MOT Exemption and "substantially altered" vehicles

Discussion in 'Modified Shizzle' started by baygeekster, Sep 16, 2017.

  1. Think the q plate only applies if youve got a heavily modded vehicle where the original is effectively a doner. Think if it has an identity already and you modify by increment it wouldnt really apply.

    We will see. Official clarity will be forthcoming nearer the time. Possibly the notifcation of mods will initiate a procedure. Cant see it being retrospective really but the scooby thing isnt a significant mod, just 1 point but it will, as described above, increase beyont the limits set so it would only reallybaffect the tax status ie not historic. You would have to wonder though as if to hether stricter MOTs might become a factor! That would be ironic given that theres probably not many basket cases with scoobies in. They are more likly to be the better buses that attract that level of investment from the owner.

    A feasible conversion within the rules which could feasibly have been done prior to 88 would be a 2.1 waterboxer. Or stick wome tinware on your scoobie lol!
  2. If that is an EJ20 then I've got the same
  3. From my interpretation of the published regs - ANY chassis modification such as Tubs, Notches, Beam Raises that sort of thing forces the Q reg as it wont have the requisite 5 points from an unmodified chassis
    Seems fairly clear and easy to understand just have no idea how it will be enforced
    davidoft likes this.
  4. its simple, if your bus is modified you will still need to get an MOT.

    If it is bone stock then once it is 40 years old then it wont NEED an MOT.

    for the sake of 45 quid a year it isnt that expensive and you'll find out if there is anything wrong.
  5. All Bonkers this!
    Why does a stock vehicle not do emission test
    at MoT ? Probably fail?
    And a Subaru engine in a Subaru vehicle does
    But a Subaru in a van doesn't either
    If any stock or otherwise had to do emission test and failed
    You could rebuild the Subaru and it could pass
    So a modified vehicle could pass
    And a stock one can't
    So then they would say the Subaru is not stock
    Neither could pass
    Perhaps there's a bigger plan to have us all off the road
    And be the owners of an expensive ornaments:thinking:
  6. ron


    because it wasn,t until 1975 that car manufacturers took emissions seriously even subarus pre 75 aren,t tested
  7. Interestingly (well, maybe only to me), if you have an engine swap done, then you have a choice regarding the regs for emissions. You can:

    Say nothing and the emissions rule applied relates to the age of the vehicle (in my case visual test because the van is pre-March 1975, which the Scooby I have deals with without problems); or

    Provide the tester with evidence proving the age of the engine, and then they will apply the emissions rule relating to the age of the engine (this would cause issues for me as the engine would be governed by post-92 emissions regs, and it would probably fail these as it has no catalytic converter anymore).

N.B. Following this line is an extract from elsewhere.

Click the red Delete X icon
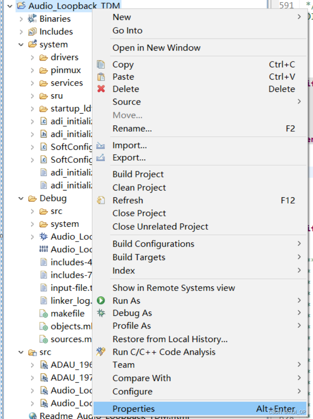313x419 pixels. [x=101, y=89]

    It's in the MOT regs, if anyone is interested in looking it up. It works both ways too - you can stick an older engine in a newer car and as long as you can prove the age of the engine, they will test to the older regs (not that I can think of a reason to put an older engine in a newer car anyway).
  8. No, the 15% power-to-weight applies to MOTability, not VED (road tax) historic status.
  9. If it doesn't make 8 points on the DVLA system it should already be on a Q plate, many have got away with it for a long time though.
    Lasty and paradox like this.
  10. Pretty much everything with cars relies upon the owner self-reporting to DVLA and insurance unless caught out by the cops. There are probably quite a few cars that technically should be on a Q plate, but there is no desire to enforce the rules.